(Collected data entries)
▼

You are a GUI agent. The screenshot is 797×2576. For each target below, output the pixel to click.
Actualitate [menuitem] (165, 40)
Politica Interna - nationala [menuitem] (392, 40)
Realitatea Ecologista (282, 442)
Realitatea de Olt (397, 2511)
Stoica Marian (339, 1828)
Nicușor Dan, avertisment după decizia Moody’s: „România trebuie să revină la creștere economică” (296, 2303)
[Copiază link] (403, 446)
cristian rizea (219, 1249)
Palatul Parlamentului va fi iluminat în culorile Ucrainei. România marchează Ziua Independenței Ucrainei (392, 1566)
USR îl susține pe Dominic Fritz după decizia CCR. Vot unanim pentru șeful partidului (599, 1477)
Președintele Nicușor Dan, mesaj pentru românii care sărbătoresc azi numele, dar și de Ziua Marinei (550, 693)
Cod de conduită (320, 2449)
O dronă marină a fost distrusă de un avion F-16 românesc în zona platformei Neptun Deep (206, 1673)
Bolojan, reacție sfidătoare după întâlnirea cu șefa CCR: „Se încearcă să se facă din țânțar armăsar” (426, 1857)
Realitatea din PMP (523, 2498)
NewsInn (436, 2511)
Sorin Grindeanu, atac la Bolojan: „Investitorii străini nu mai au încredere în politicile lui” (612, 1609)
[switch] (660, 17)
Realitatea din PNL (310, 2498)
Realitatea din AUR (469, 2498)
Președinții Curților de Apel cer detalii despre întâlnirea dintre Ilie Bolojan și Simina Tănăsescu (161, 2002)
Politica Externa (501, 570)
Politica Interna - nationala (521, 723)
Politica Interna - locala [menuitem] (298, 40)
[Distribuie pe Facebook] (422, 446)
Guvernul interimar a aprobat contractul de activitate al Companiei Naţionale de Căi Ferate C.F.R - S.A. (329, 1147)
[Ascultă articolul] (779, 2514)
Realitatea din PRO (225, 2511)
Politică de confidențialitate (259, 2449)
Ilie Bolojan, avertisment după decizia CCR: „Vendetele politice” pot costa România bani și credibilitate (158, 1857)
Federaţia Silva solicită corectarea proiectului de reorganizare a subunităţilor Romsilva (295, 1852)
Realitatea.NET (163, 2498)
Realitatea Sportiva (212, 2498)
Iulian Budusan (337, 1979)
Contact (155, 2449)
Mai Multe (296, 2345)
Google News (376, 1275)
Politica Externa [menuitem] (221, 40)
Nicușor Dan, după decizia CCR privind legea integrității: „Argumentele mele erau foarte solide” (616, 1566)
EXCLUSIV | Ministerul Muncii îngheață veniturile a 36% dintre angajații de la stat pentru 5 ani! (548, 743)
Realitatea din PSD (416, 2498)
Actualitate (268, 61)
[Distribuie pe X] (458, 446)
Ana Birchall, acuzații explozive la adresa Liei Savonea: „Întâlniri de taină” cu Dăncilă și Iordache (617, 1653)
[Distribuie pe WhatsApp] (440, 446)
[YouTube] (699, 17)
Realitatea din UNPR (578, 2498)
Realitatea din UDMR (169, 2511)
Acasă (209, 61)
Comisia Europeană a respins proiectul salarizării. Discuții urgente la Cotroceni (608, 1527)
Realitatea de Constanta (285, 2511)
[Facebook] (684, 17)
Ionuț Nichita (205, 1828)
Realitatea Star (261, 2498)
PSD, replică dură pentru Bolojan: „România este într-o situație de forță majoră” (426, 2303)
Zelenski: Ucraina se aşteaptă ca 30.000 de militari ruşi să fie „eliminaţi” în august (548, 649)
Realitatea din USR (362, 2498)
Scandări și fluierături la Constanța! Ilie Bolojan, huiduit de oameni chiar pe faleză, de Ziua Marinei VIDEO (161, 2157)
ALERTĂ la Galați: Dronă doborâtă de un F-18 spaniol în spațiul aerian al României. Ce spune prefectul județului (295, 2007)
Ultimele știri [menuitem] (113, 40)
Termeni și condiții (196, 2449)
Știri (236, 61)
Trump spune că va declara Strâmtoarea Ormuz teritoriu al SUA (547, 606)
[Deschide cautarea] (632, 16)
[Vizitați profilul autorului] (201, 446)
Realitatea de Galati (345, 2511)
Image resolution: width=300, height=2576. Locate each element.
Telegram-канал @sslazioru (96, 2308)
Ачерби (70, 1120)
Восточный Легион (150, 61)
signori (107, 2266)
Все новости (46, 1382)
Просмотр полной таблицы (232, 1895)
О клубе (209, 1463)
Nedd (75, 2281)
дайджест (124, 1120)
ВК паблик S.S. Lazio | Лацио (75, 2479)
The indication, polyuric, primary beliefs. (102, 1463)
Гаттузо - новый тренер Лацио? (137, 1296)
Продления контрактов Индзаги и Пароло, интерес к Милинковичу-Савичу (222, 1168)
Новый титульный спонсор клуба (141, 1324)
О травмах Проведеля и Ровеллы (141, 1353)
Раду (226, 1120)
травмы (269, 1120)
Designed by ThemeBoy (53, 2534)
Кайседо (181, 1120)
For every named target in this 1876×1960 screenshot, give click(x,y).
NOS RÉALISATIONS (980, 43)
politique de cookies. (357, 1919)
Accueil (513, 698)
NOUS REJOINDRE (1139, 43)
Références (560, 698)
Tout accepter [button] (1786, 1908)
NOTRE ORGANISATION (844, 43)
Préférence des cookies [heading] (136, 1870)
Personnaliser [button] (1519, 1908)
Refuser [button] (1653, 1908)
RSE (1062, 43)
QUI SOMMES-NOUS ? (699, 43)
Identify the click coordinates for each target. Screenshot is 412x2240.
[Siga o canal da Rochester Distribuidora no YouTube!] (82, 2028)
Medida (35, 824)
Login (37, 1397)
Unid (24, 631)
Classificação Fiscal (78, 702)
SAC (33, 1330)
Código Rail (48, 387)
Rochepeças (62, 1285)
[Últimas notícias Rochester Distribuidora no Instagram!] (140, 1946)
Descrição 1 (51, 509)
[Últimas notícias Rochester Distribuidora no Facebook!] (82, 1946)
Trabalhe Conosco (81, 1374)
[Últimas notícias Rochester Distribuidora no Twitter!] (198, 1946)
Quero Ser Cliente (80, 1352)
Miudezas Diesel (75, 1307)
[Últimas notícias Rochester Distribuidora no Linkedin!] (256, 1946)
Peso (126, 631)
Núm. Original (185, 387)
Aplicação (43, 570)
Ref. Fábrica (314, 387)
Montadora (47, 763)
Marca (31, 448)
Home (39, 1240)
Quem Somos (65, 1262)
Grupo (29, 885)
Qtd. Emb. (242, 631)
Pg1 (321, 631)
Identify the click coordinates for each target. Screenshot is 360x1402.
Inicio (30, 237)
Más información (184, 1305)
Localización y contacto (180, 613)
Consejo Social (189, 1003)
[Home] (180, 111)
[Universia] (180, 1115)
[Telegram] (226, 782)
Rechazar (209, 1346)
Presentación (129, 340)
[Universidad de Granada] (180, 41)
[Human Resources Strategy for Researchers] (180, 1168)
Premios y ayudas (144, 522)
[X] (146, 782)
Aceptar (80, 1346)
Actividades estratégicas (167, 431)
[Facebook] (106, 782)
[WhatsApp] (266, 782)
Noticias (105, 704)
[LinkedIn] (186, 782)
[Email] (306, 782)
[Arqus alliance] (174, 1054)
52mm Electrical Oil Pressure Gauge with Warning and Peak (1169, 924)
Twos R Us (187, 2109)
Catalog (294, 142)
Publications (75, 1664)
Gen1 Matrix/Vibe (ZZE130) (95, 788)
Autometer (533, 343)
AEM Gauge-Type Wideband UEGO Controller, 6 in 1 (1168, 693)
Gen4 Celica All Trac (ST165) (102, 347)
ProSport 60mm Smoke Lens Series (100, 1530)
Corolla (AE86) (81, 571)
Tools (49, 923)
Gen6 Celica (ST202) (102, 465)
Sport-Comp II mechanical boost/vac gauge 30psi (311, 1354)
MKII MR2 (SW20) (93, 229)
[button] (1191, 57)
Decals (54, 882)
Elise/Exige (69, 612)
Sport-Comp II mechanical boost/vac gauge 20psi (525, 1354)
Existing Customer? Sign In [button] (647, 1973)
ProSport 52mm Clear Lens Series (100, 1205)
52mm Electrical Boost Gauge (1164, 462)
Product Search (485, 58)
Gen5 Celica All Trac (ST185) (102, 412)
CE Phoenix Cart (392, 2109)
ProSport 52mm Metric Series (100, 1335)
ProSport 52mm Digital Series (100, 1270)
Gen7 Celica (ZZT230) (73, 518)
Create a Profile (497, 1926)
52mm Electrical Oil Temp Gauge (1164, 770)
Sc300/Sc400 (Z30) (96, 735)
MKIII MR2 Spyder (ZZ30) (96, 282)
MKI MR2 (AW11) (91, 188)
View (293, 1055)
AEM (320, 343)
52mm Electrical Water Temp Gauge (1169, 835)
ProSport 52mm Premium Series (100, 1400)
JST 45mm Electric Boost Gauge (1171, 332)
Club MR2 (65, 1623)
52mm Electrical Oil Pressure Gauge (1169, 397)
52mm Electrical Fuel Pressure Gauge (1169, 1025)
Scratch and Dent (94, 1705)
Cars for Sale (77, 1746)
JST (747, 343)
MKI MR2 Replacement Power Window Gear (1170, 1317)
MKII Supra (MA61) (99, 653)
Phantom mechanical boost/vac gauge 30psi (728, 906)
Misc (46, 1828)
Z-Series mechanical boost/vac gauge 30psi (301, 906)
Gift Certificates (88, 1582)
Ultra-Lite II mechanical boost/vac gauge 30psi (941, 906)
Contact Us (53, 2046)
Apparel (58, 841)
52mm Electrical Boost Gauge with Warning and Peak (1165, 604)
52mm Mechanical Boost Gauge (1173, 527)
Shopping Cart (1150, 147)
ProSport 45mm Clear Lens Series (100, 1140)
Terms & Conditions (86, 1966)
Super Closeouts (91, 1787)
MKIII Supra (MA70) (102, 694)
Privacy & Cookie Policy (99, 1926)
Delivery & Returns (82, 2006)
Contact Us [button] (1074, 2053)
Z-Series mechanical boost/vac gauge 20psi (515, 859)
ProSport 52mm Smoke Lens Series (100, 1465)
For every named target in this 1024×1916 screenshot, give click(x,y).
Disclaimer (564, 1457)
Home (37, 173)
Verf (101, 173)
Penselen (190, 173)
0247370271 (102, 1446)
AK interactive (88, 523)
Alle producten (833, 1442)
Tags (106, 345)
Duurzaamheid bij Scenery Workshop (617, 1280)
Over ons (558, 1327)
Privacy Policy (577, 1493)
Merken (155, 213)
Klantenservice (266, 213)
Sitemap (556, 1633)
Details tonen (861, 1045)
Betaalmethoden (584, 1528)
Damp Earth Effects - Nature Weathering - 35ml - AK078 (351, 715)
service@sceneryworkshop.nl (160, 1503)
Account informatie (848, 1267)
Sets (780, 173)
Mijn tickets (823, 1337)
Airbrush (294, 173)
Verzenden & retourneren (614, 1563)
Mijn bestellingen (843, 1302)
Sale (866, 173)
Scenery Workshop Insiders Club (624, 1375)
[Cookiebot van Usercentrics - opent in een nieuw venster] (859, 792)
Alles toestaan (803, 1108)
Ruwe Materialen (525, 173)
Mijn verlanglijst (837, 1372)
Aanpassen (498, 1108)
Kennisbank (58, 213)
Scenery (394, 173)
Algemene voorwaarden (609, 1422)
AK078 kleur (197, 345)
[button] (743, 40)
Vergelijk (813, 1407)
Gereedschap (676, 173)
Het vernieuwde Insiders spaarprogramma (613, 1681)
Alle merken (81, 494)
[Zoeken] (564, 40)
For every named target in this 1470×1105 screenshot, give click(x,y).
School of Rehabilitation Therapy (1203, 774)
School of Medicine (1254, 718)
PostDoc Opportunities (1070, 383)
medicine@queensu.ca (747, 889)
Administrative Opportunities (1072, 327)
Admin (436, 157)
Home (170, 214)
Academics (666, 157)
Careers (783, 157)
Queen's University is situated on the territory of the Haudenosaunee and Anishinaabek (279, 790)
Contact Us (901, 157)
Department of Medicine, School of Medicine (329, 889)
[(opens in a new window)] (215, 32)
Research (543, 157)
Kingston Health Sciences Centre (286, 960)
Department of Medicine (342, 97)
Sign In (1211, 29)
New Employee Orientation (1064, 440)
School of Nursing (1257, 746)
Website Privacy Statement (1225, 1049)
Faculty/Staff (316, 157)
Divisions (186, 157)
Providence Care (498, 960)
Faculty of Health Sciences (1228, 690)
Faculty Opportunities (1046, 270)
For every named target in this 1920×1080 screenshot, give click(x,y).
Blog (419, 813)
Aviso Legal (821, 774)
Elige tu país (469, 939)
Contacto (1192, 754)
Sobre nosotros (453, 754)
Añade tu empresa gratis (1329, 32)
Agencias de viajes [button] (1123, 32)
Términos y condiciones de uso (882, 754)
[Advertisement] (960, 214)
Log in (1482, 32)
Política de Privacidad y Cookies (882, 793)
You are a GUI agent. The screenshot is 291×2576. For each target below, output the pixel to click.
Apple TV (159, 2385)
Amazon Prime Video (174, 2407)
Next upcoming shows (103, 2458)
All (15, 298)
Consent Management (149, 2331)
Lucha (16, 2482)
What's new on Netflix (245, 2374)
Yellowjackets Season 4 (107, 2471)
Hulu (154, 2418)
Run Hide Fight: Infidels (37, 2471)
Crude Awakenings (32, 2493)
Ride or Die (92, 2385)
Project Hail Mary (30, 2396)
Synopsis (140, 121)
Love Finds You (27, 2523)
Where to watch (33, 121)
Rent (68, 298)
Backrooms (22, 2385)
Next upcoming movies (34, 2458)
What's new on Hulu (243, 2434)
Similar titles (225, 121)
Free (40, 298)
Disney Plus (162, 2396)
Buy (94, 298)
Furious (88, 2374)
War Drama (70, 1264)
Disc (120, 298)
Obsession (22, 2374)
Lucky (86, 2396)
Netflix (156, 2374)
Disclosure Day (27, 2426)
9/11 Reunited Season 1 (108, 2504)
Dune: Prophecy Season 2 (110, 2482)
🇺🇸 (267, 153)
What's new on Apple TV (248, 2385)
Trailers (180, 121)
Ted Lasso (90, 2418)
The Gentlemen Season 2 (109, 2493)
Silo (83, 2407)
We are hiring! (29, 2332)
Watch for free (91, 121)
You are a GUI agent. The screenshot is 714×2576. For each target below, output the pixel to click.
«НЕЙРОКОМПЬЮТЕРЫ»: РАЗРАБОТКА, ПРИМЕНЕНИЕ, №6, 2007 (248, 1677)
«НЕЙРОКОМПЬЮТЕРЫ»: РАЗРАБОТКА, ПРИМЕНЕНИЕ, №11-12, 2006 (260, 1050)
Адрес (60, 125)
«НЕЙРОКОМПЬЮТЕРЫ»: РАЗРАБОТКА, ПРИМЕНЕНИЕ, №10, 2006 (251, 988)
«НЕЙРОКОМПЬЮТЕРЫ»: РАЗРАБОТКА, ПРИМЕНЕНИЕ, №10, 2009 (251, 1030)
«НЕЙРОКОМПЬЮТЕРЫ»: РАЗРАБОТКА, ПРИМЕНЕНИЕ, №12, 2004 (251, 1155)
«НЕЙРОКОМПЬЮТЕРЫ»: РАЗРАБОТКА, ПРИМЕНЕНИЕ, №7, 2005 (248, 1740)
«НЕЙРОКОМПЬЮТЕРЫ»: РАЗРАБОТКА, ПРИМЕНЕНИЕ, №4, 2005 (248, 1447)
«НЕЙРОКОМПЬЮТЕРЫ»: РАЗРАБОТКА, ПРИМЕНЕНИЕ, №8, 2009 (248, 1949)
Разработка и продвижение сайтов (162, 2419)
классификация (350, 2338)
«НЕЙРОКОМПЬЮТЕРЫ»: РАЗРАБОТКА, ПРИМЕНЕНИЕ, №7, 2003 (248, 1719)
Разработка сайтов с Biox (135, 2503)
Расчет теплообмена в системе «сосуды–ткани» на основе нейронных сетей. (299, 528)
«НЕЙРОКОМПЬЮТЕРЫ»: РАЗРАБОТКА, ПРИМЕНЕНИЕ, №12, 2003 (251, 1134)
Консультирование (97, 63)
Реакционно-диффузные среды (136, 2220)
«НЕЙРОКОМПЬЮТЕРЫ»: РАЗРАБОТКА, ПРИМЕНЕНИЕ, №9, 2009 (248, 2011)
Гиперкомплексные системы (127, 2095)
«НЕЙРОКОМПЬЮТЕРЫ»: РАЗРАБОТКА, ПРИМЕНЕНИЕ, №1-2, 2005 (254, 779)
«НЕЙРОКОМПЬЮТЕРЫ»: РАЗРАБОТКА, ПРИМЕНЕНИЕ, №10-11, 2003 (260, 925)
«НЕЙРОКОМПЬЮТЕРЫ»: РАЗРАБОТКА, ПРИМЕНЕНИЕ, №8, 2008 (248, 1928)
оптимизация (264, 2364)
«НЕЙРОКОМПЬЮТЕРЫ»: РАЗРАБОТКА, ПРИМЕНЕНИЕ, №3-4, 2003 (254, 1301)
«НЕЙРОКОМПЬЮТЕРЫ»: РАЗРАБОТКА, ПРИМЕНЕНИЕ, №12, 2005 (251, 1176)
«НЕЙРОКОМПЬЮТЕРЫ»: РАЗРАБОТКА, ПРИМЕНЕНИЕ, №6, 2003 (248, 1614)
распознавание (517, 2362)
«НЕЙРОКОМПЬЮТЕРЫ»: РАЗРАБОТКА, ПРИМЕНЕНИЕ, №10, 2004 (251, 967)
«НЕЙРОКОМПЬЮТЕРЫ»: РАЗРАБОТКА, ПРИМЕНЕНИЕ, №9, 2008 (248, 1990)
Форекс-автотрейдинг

▲

> **WHAT THE TASK ASKS**:
Reproduce only the lines above, starting at the line with "Продления контрактов Индзаги" and ending at the line with "[Universidad de Granada] (180, 41)", exactly as written.

> **FINAL ANSWER**:
Продления контрактов Индзаги и Пароло, интерес к Милинковичу-Савичу (222, 1168)
Новый титульный спонсор клуба (141, 1324)
О травмах Проведеля и Ровеллы (141, 1353)
Раду (226, 1120)
травмы (269, 1120)
Designed by ThemeBoy (53, 2534)
Кайседо (181, 1120)
For every named target in this 1876×1960 screenshot, give click(x,y).
NOS RÉALISATIONS (980, 43)
politique de cookies. (357, 1919)
Accueil (513, 698)
NOUS REJOINDRE (1139, 43)
Références (560, 698)
Tout accepter [button] (1786, 1908)
NOTRE ORGANISATION (844, 43)
Préférence des cookies [heading] (136, 1870)
Personnaliser [button] (1519, 1908)
Refuser [button] (1653, 1908)
RSE (1062, 43)
QUI SOMMES-NOUS ? (699, 43)
Identify the click coordinates for each target. Screenshot is 412x2240.
[Siga o canal da Rochester Distribuidora no YouTube!] (82, 2028)
Medida (35, 824)
Login (37, 1397)
Unid (24, 631)
Classificação Fiscal (78, 702)
SAC (33, 1330)
Código Rail (48, 387)
Rochepeças (62, 1285)
[Últimas notícias Rochester Distribuidora no Instagram!] (140, 1946)
Descrição 1 (51, 509)
[Últimas notícias Rochester Distribuidora no Facebook!] (82, 1946)
Trabalhe Conosco (81, 1374)
[Últimas notícias Rochester Distribuidora no Twitter!] (198, 1946)
Quero Ser Cliente (80, 1352)
Miudezas Diesel (75, 1307)
[Últimas notícias Rochester Distribuidora no Linkedin!] (256, 1946)
Peso (126, 631)
Núm. Original (185, 387)
Aplicação (43, 570)
Ref. Fábrica (314, 387)
Montadora (47, 763)
Marca (31, 448)
Home (39, 1240)
Quem Somos (65, 1262)
Grupo (29, 885)
Qtd. Emb. (242, 631)
Pg1 (321, 631)
Identify the click coordinates for each target. Screenshot is 360x1402.
Inicio (30, 237)
Más información (184, 1305)
Localización y contacto (180, 613)
Consejo Social (189, 1003)
[Home] (180, 111)
[Universia] (180, 1115)
[Telegram] (226, 782)
Rechazar (209, 1346)
Presentación (129, 340)
[Universidad de Granada] (180, 41)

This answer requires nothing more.